Segment Start: EXERCISE INPUT

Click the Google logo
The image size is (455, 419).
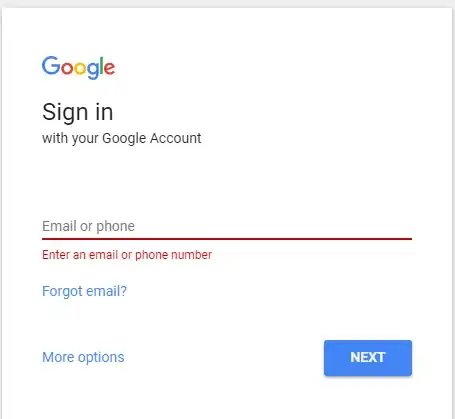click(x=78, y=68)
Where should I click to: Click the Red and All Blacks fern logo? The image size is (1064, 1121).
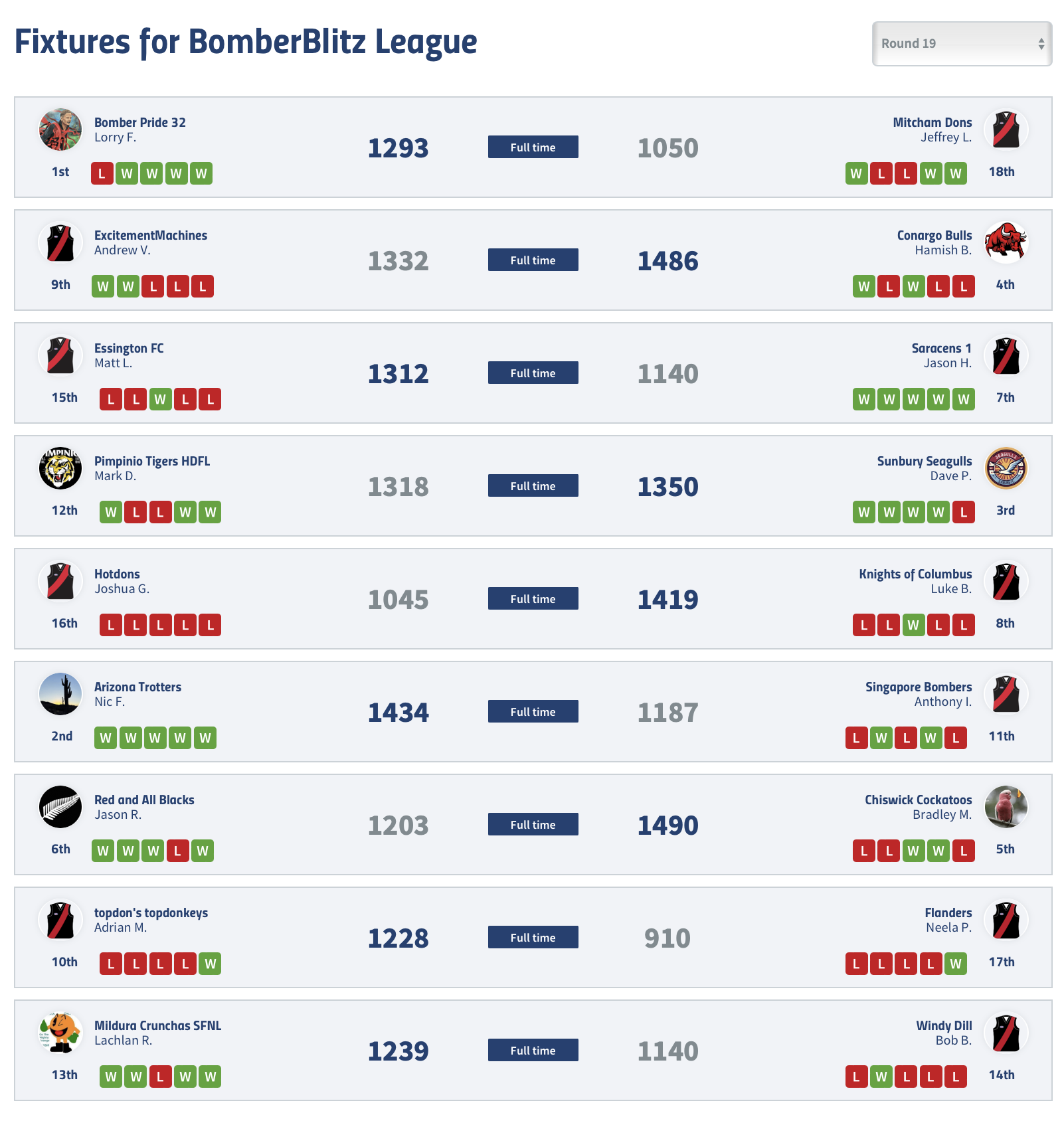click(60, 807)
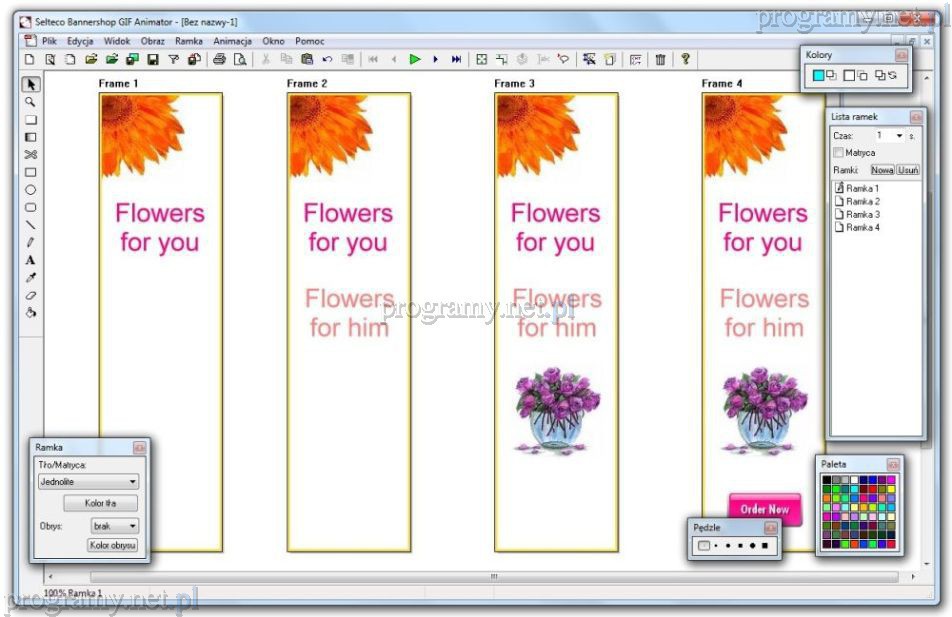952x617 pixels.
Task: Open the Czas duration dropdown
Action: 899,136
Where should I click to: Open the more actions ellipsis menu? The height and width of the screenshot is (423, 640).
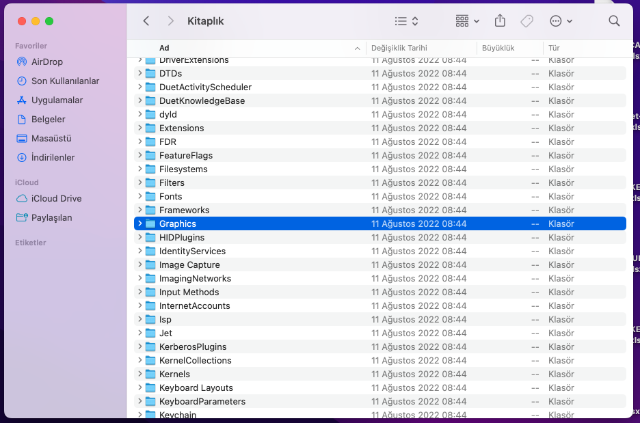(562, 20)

Segment End: EXERCISE INPUT

Return the full material word for word. Do not include the pictures.

Click the Google logo
The image size is (455, 419).
click(x=78, y=68)
Where should I click to: Click the Red and All Blacks fern logo? The image size is (1064, 1121).
click(60, 807)
952x617 pixels.
Task: Open the Czas duration dropdown
Action: 899,136
Where should I click to: Open the more actions ellipsis menu? The height and width of the screenshot is (423, 640).
(562, 20)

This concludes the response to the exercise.